September 13, 2018 || Posted by: F. Calarco (NERO) –

The Upper Housatonic Valley National Heritage Area works to preserve and promote its historical, cultural, and natural resources within the Upper Housatonic River Valley and its watershed. The heritage area footprint encompasses 848 square miles, including nearly 30 towns across northwestern Connecticut and western Massachusetts.

One way the NHA promotes local efforts, is by working with grassroots programs like The Mastheads, a public humanities project in Pittsfield, MA. Specifically, the heritage area helps provide support in a three-part partnership with the City of Pittsfield and staff of the Mastheads.
Aerial view of a mobile writing studio in a meadow surrounded by a forest.
The Thoreau studio in Springside Park in Pittsfield, MA. This studio references the astronomy observation tower where Thoreau spent a night surveying the Berkshires on top of Mt. Greylock. In the distance lies Building 100, a relic of Pittsfield's industrial past.

Iwan Baan / The Mastheads

Since 2017, the Mastheads has held an annual writers’ residency program. Out of a pool of national applicants, five selected writers are invited to come to Pittsfield during the summer where they live and work on their writing in special mobile studios. Architect and Mastheads Co-Founder Tessa Kelly described, “The whole idea is to use the program to simultaneously celebrate and learn about local history, while also using that local history as a platform for the production of new creative work in Pittsfield.”

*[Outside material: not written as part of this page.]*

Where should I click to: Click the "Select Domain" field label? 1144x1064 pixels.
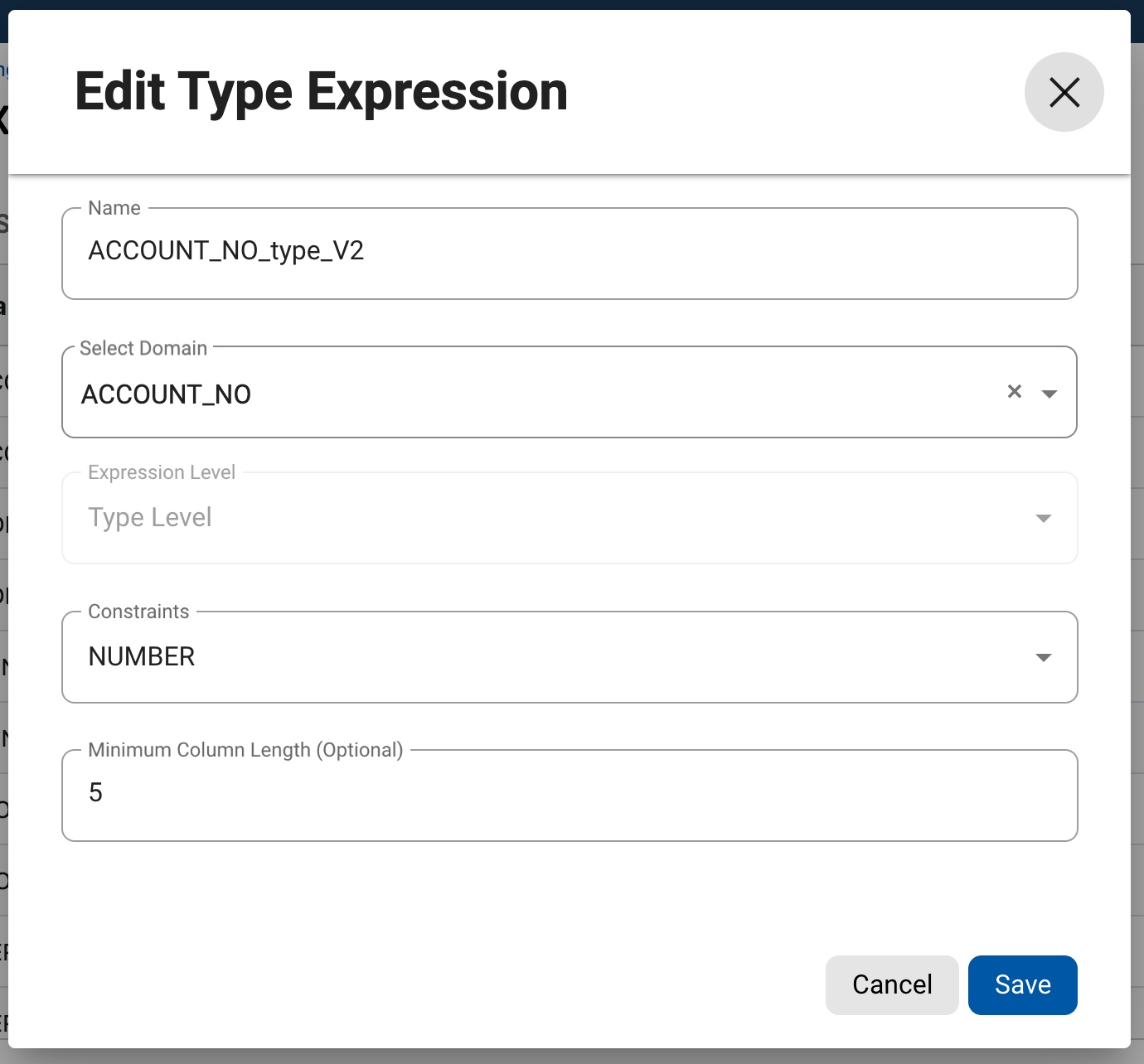coord(143,348)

These unique workspaces are architectural interpretations of the historic spaces of five famous American Renaissance authors who wrote in Pittsfield during the 19th century: Herman Melville, Nathaniel Hawthorne, Henry Wadsworth Longfellow, Oliver Wendell Holmes Sr., and Henry David Thoreau. Throughout the summer, these five mobile studios are positioned in natural environments similar to those that inspired authors like Melville and Thoreau, and allow for the writers-in-residence to draw similar inspiration in the present day.


A person sit and writes in an open mobile studio in a meadow.
Mariam Rahmani (2017 writer-in-residence) working inside the Longfellow studio in Mass Audubon Canoe Meadows Wildlife Sanctuary. The studio is modeled after the Elm Knoll residence’s front entry tower in Pittsfield where Longfellow wrote the poem “The Old Clock on the Stairs.”

Iwan Baan / The Mastheads

The Mastheads is also involved in providing support to local public schools during the academic year. Their work includes operating a poetry-in-schools program called Fireside in Pittsfield Public Schools. This program is named after the 19th century group called the Fireside Poets, to which both Oliver Wendell Holmes and Longfellow were members. Students participating in this program compose original poetry, and each course culminates in a Fireside anthology of student work, as well as a community reading.

Furthermore, each summer the program produces bi-weekly Mastheads inserts for the local newspaper The Berkshire Eagle, which include transcripts of lectures and community conversations, work by Mastheads’ writers-in-residence, as well as drawings, cartoons, poetry, and other writing by local authors and Fireside students.


Five people and a mobile writing studio in a meadow.
The front of the Hawthorne studio. Large pivoting doors open to vast views of the surrounding landscape. When the studios open, the interior light wood and the exterior black finish create dynamic compositions of light and dark.